A firearm can be the difference between life and death in a survival situation. For personal defense, the firearm can offer a level of protection that is unparalleled with any other means of self-defense. In addition, it offers you the possibility of quickly and efficiently disseminating a dangerous situation, without having to participate in a hand-to-hand combat.
Many times, only the presence of a firearm can cause a perpetrator to reconsider an attack on you or your family. When there are lives at stake, you must make sure that your firearm is functioning optimally. Furthermore, owning a firearm can also help provide quality nutrition for you and your family in a survival situation. The ability to hunt quality protein sources can really give you an advantage when it comes to fighting for basic survival.
Part of being a responsible gun owner is keeping your gun clean and operating at optimal levels. A dirty firearm is unreliable, unpredictable and unsafe for you and those around you, so today we are going to talk about how to clean a gun. Because there is a wide variety of firearms, we will cover the basics:
- hunting rifles,
- Semiautomatic rifles.
For specific instructions on how to clean your particular firearm, we suggest you obtain information directly from the manufacturer.
Cleaning a gun
It is extremely important to spend some time thoroughly reviewing the owner’s manual of your firearm, before beginning to clean it. If you were not provided with a manual at the time of sale, ask the manufacturer or online. All firearms require disassembly before cleaning.
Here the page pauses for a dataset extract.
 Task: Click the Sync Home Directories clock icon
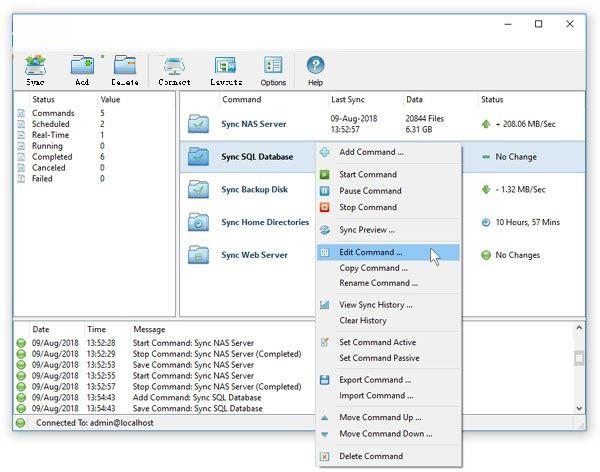point(199,222)
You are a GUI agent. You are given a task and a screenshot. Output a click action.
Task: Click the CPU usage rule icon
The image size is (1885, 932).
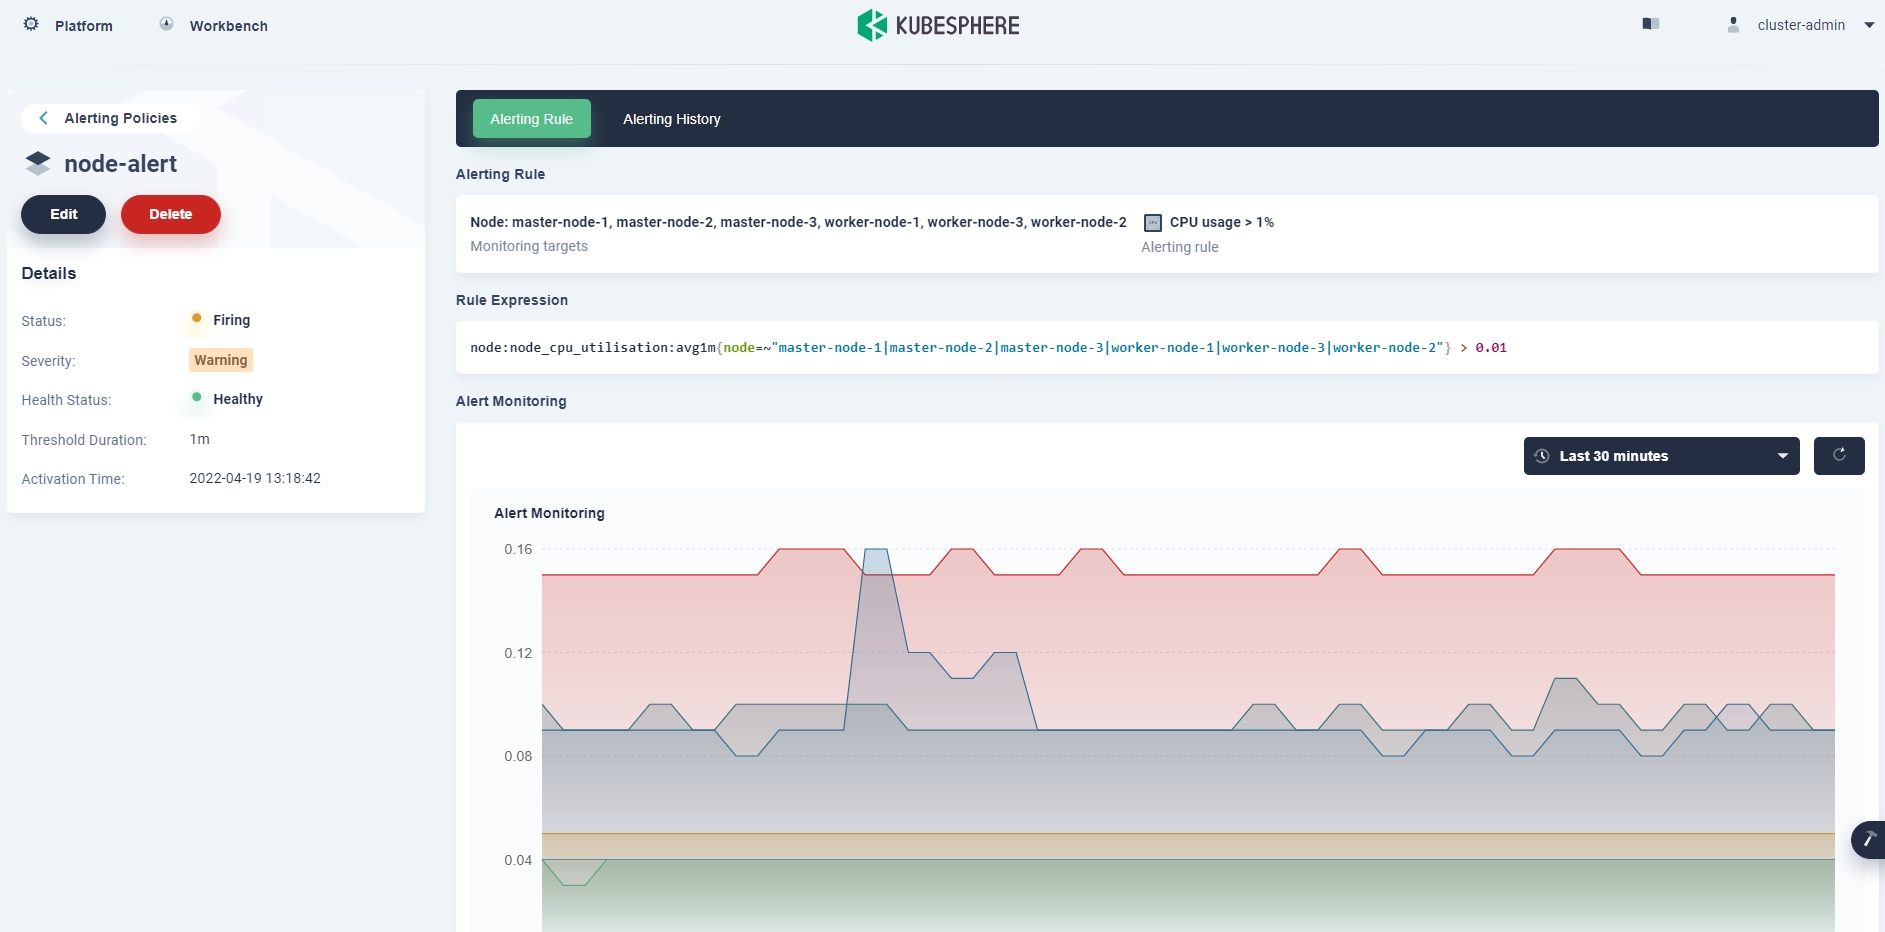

Before starting, make sure you are familiar with the structure of your firearm, the tools used for disassembly and the recommended points for lubrication. Otherwise, the firearm could be damaged or injured.
You will need a basic set of cleaning tools that includes:
- gun oil
- dirt of dust
- patch and patches
- a drill brush
- cleaning rod
- nylon cleaning brush
- a small diameter flashlight
Because you will use extremely toxic chemicals and compounds, you should work in a well-ventilated area. Cover your work surface with a tarp or layers of plastic bags. On top of that, place a few layers of newspaper, or paper towels. This makes an absorbent surface easily removable when finished cleaning. Safety glasses and gloves are recommended to minimize your exposure to toxic chemicals.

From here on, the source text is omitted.